MATERIAL SHOWN:
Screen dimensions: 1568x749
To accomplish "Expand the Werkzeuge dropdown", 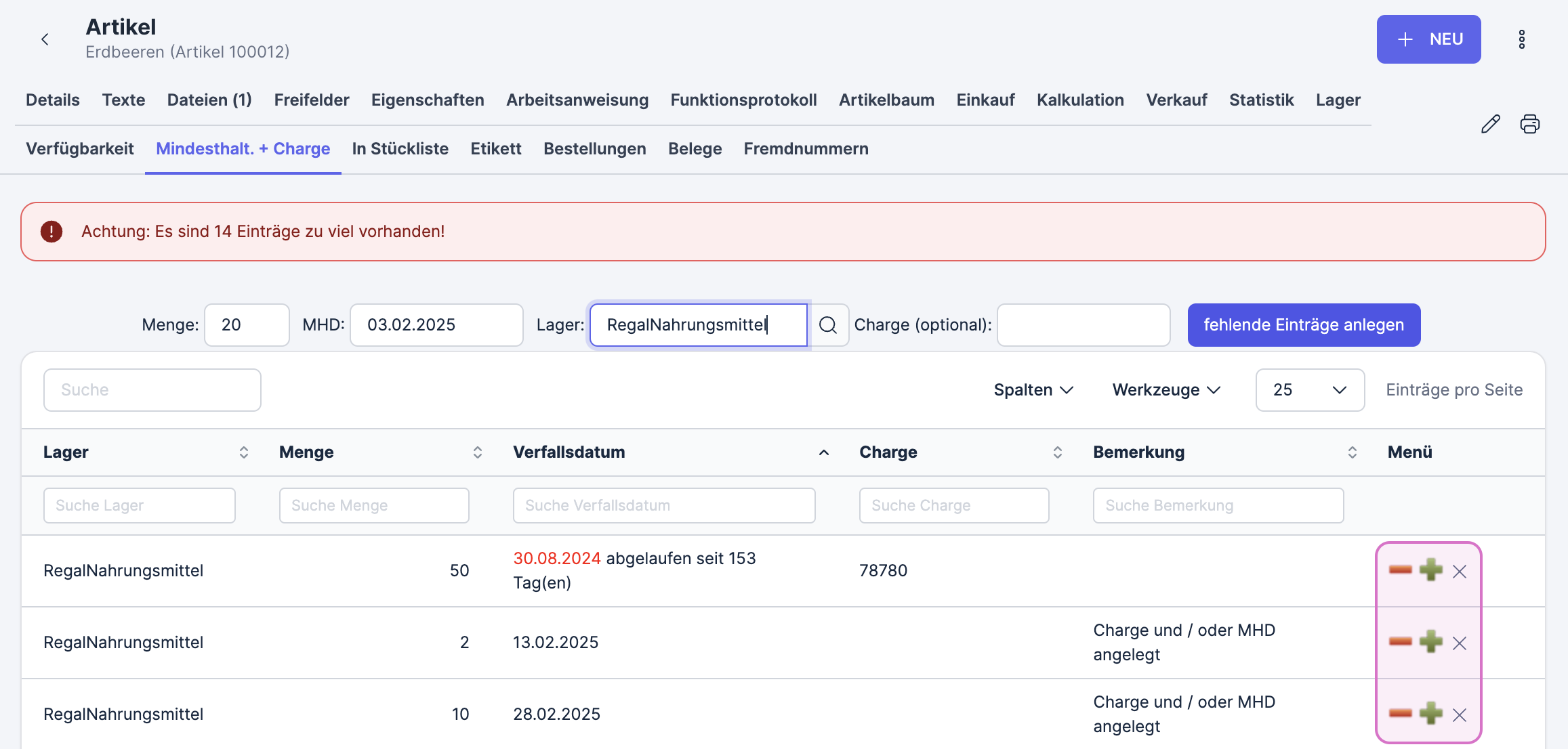I will [1166, 390].
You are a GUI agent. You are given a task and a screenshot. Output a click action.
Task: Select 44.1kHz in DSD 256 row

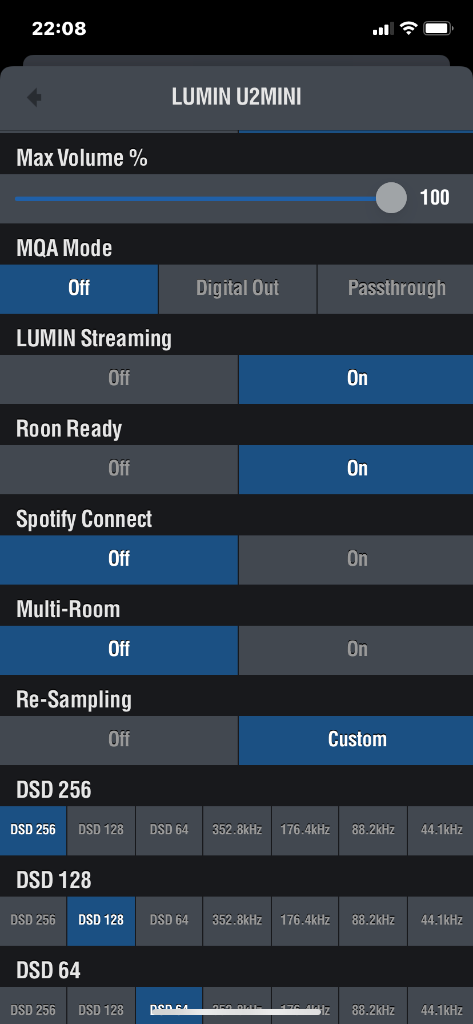click(x=441, y=830)
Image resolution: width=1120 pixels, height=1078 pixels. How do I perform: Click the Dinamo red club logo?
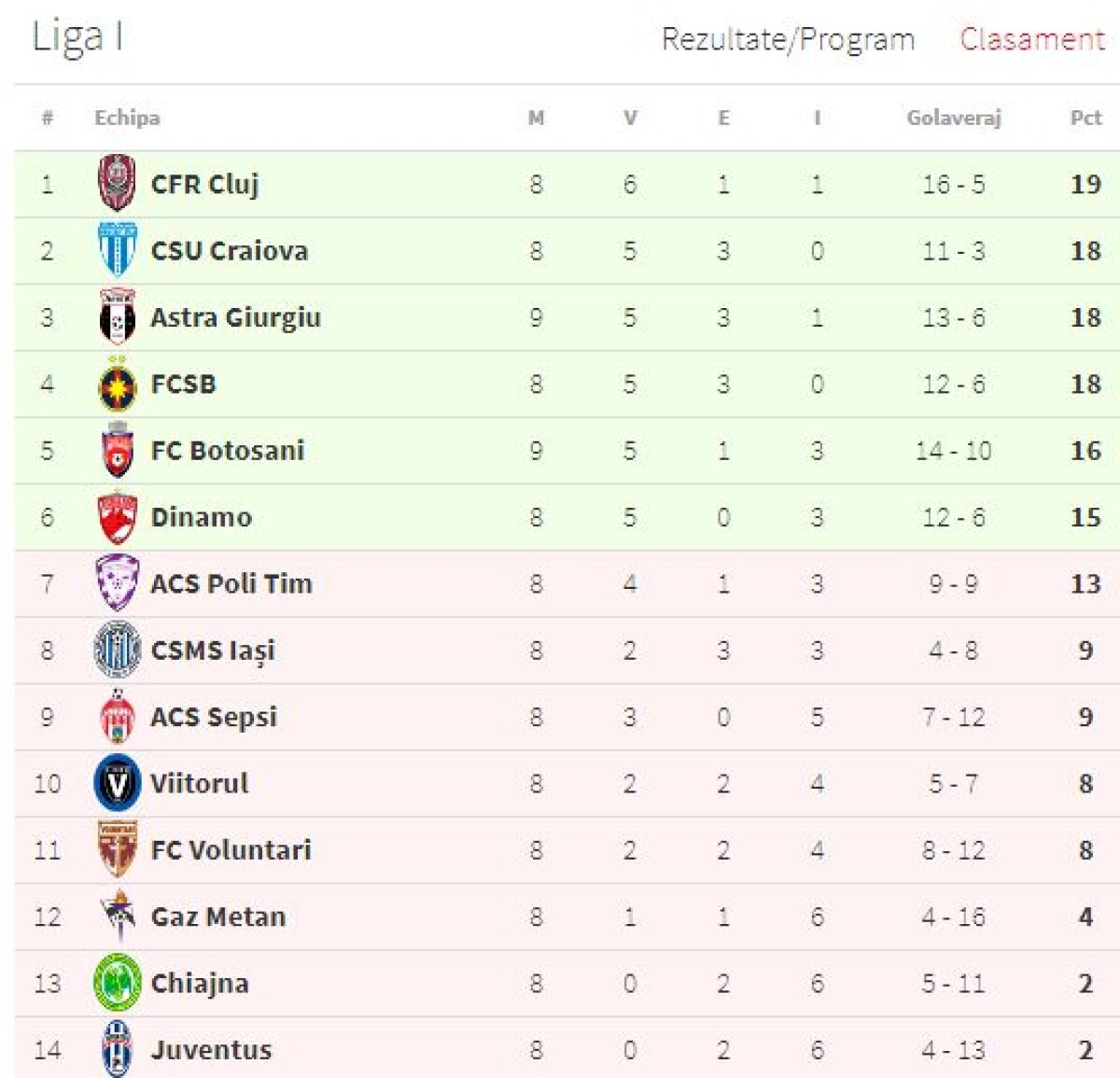click(117, 517)
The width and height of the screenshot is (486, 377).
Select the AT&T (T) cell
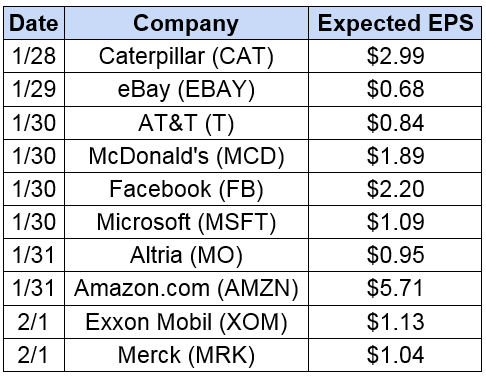click(x=186, y=123)
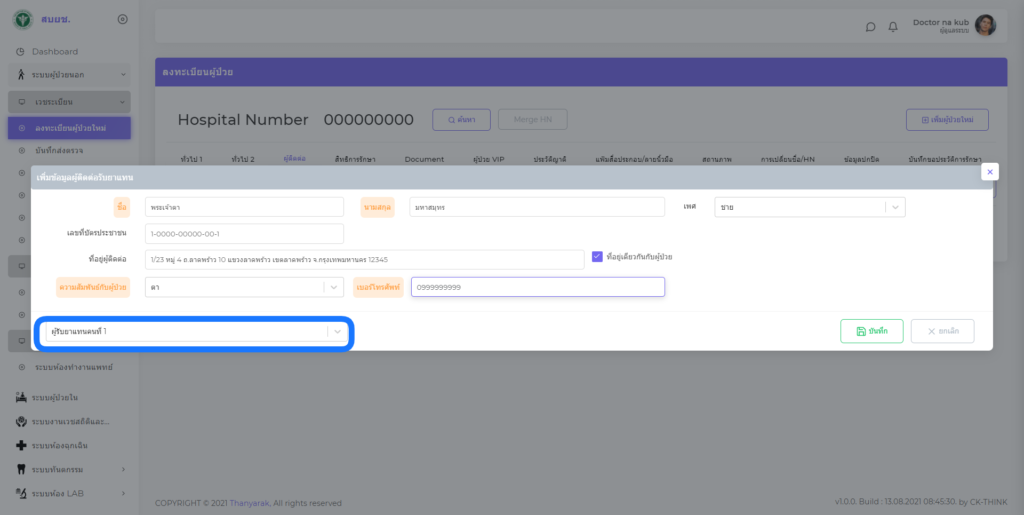1024x515 pixels.
Task: Close the contact person dialog with X
Action: click(x=989, y=172)
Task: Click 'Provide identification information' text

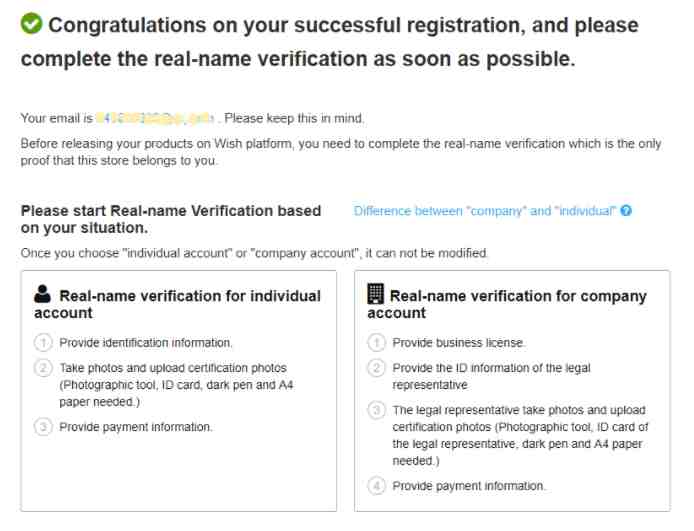Action: point(146,342)
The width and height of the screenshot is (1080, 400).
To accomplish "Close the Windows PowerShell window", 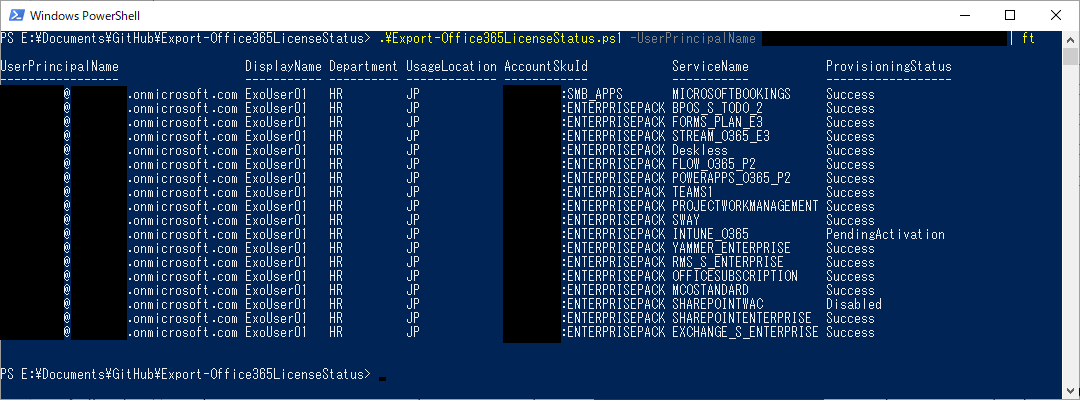I will pos(1054,14).
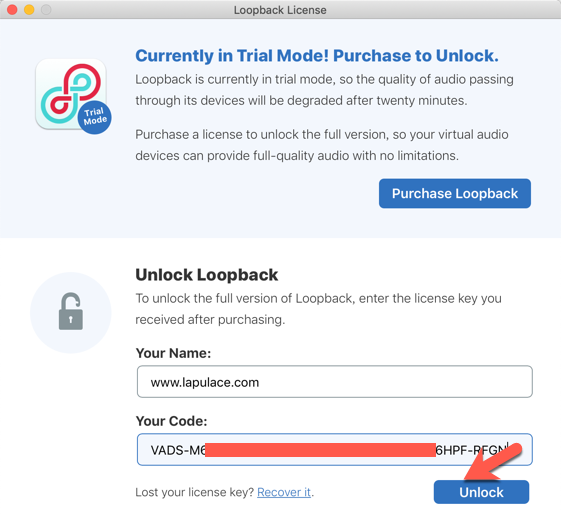The height and width of the screenshot is (514, 561).
Task: Click the Unlock Loopback heading
Action: point(206,275)
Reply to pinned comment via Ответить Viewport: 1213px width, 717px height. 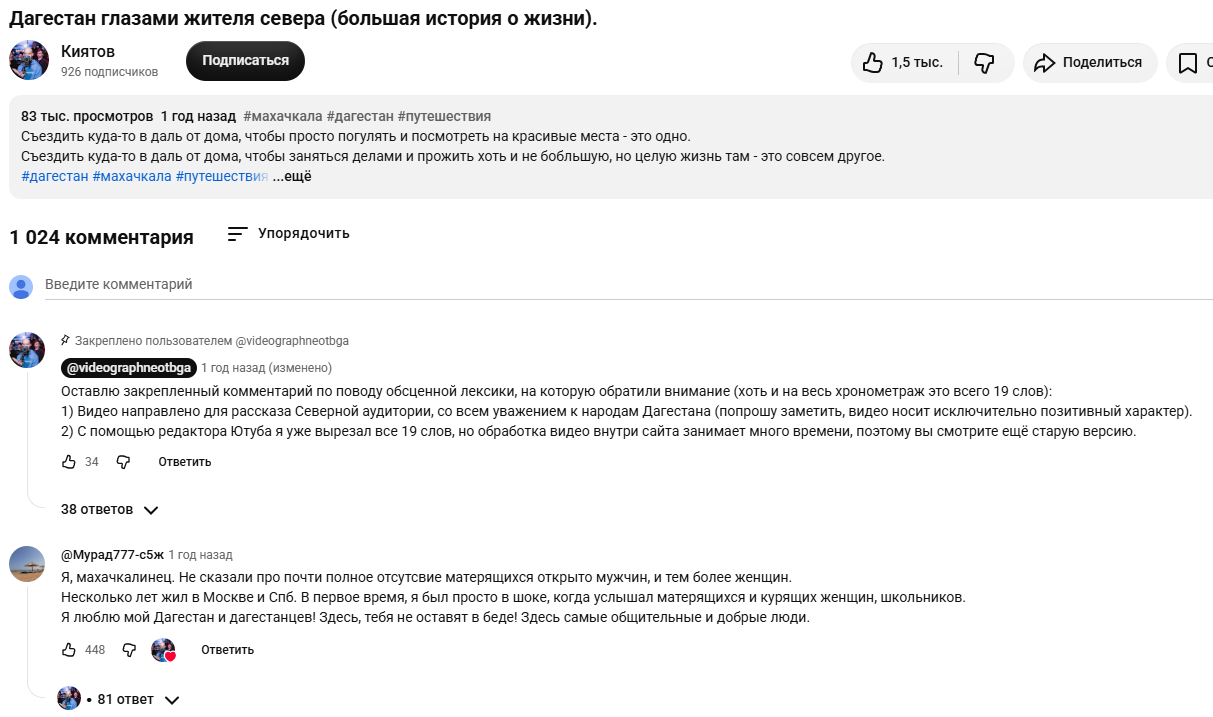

EXERCISE DETAILS:
Write back the stretch of lines above that begins with the line holding "Image resolution: width=1120" and ends with the line holding "The width and height of the screenshot is (486, 377).", both included, exactly as written. Pictures stay out.

WRITTEN RESPONSE:
Image resolution: width=1120 pixels, height=1078 pixels. How do I perform: Click the Dinamo red club logo?
click(117, 517)
The width and height of the screenshot is (486, 377).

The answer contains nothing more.